Screenshot grounding data
_ _ _
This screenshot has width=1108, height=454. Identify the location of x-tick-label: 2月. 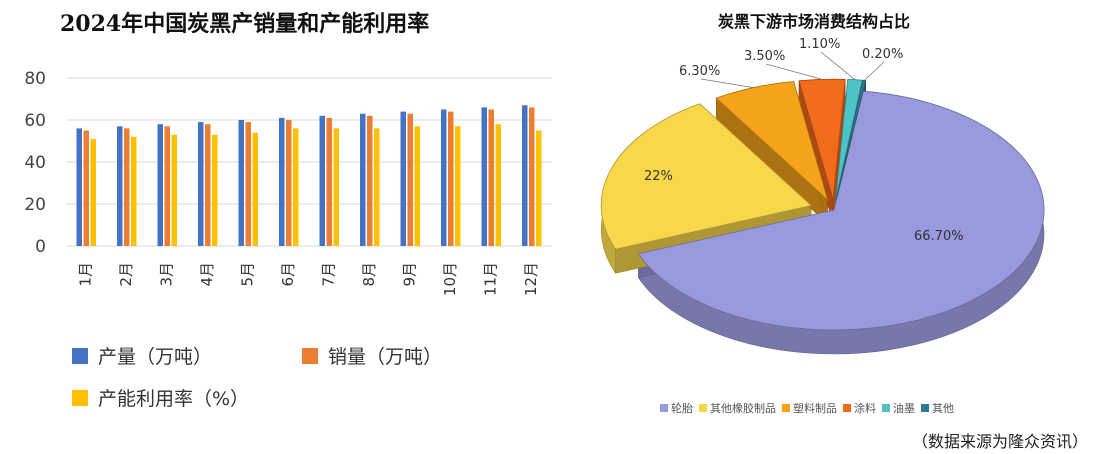
(126, 274).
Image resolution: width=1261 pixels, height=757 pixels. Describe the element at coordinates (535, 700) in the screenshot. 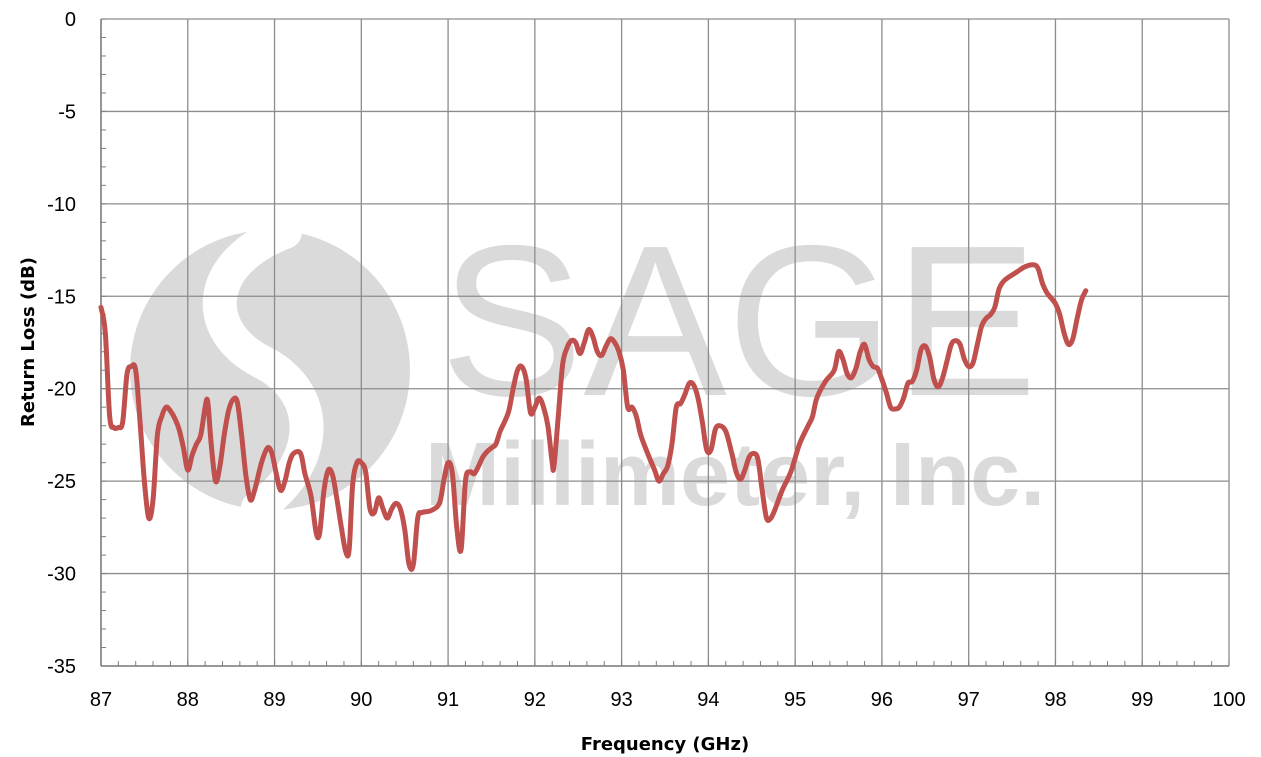

I see `x-tick-label: 92` at that location.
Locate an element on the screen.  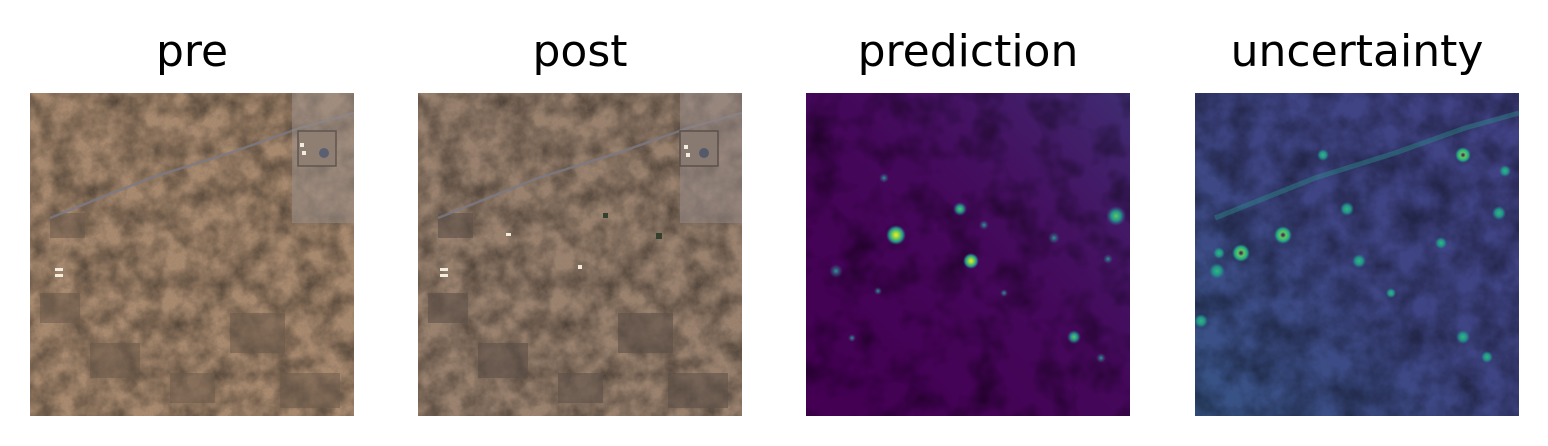
panel-title-uncertainty: uncertainty is located at coordinates (1357, 52).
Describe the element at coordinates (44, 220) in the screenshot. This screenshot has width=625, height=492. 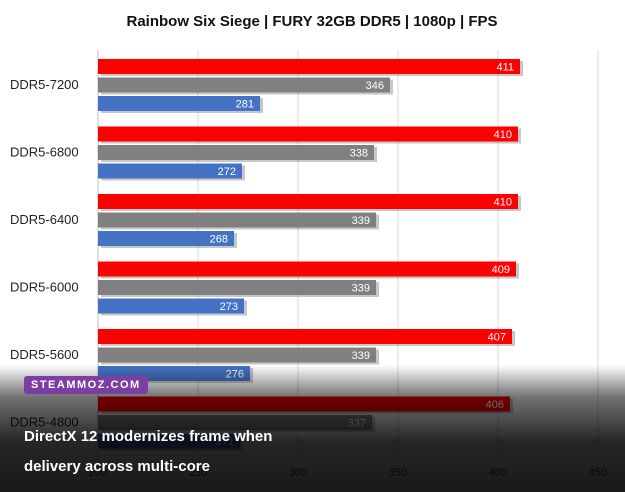
I see `category-label: DDR5-6400` at that location.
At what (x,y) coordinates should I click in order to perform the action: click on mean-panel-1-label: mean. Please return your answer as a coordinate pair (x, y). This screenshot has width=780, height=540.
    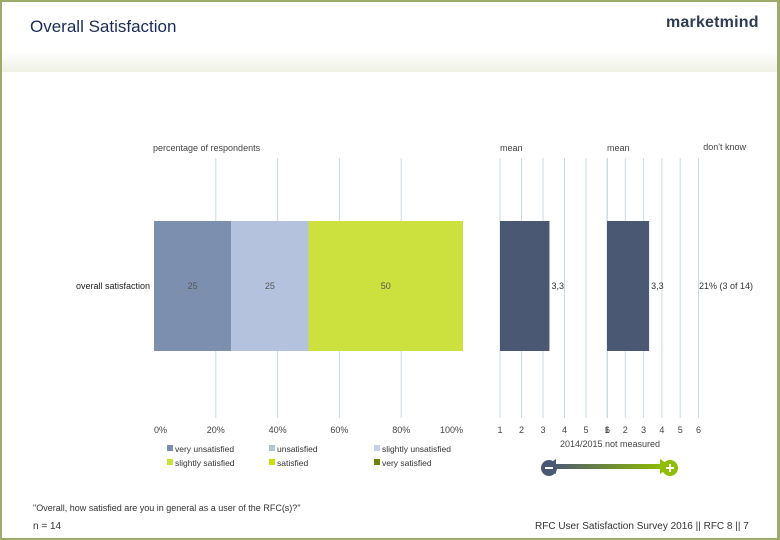
    Looking at the image, I should click on (512, 148).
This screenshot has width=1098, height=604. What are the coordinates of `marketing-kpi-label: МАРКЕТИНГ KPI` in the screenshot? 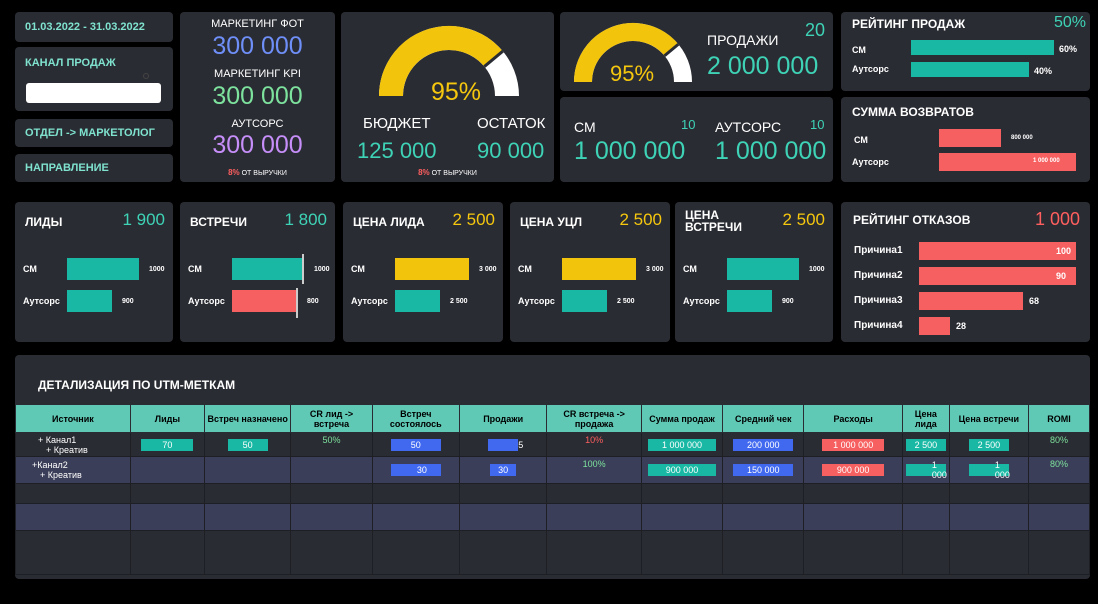 It's located at (258, 74).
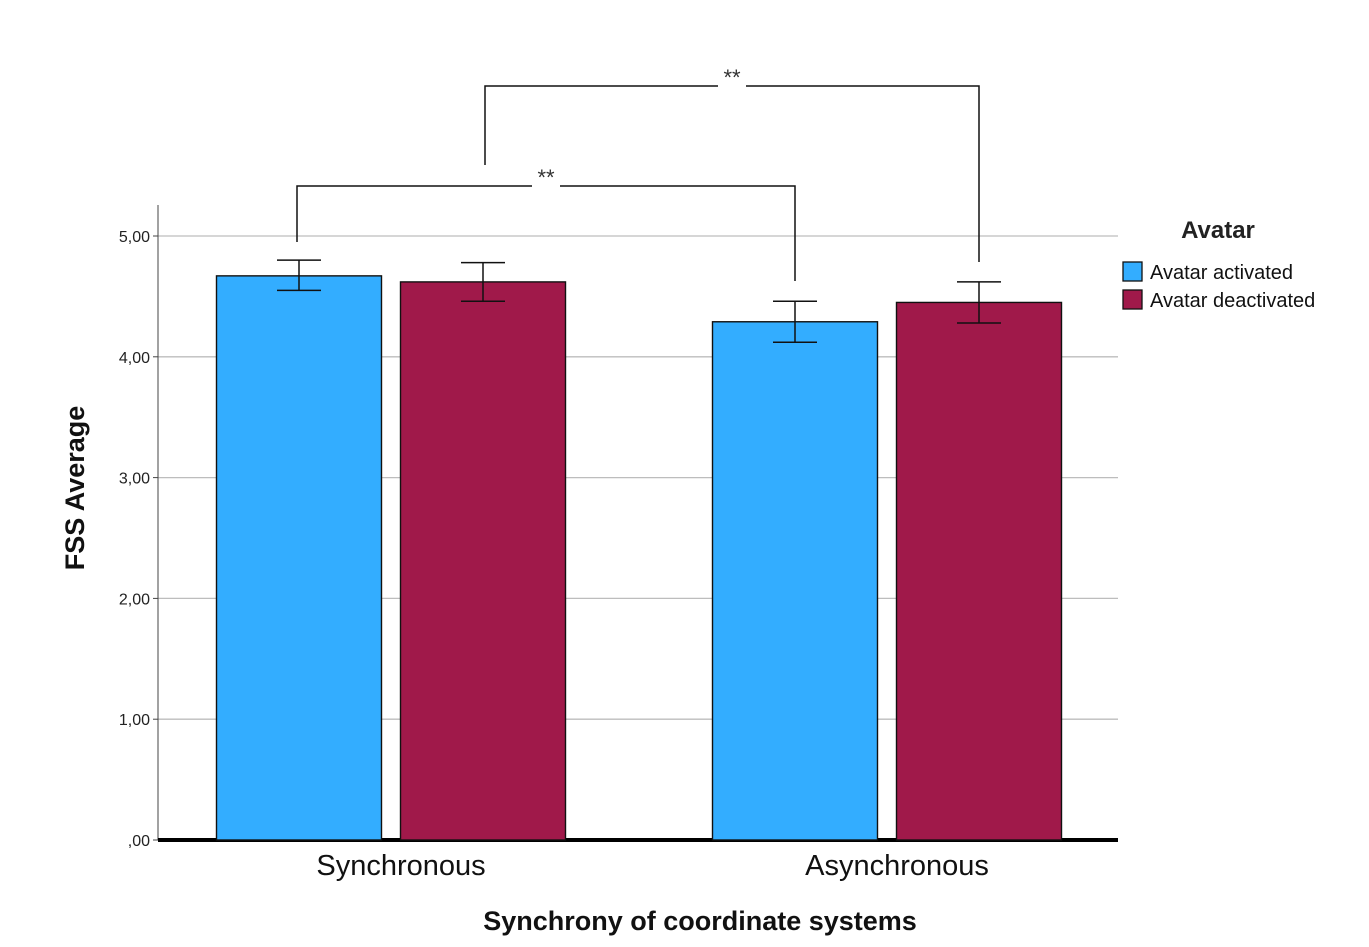  I want to click on legend-title: Avatar, so click(1218, 230).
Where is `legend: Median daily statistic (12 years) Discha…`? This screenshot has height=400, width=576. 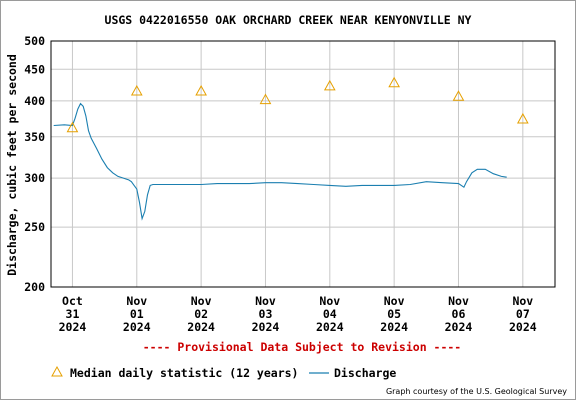 legend: Median daily statistic (12 years) Discha… is located at coordinates (224, 372).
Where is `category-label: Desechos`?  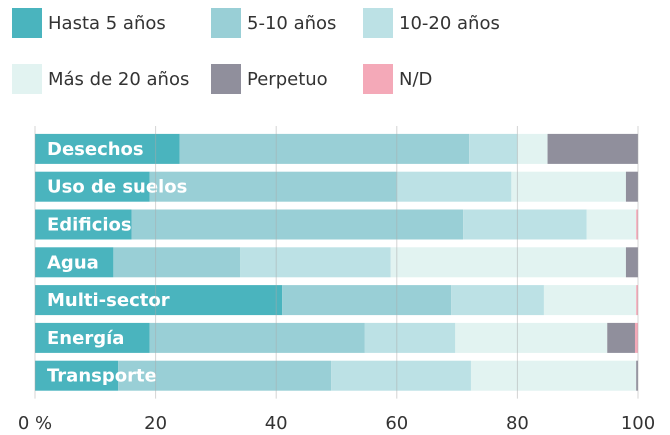
category-label: Desechos is located at coordinates (96, 150).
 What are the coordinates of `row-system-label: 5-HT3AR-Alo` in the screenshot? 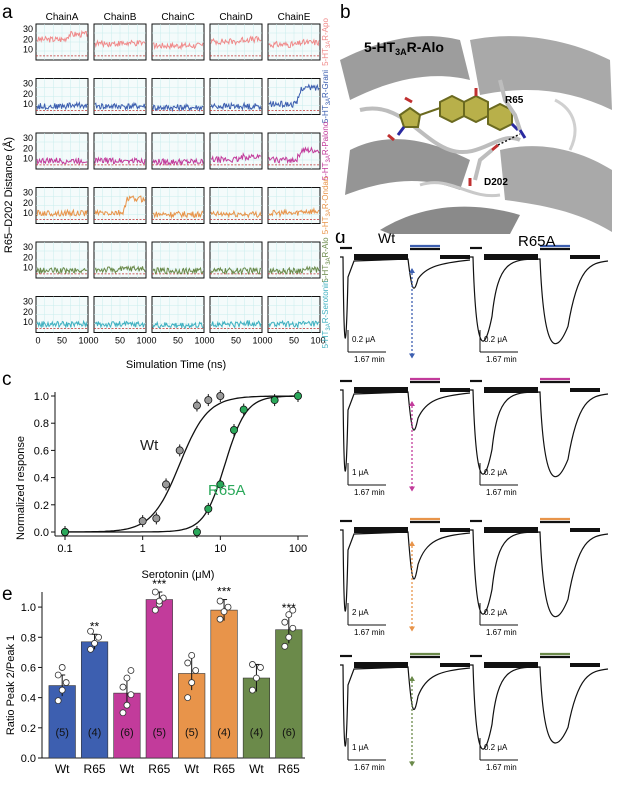 It's located at (326, 260).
_ _ _
## Assignment
Copy out every line of the entries above that contains the word "should". Match case exactly.

## Answer section
At what (x,y) coordinates should I click in order to perform the action: click on mean-panel-1-label: mean. Please return your answer as a coordinate pair (x, y). This screenshot has width=780, height=540.
    Looking at the image, I should click on (512, 148).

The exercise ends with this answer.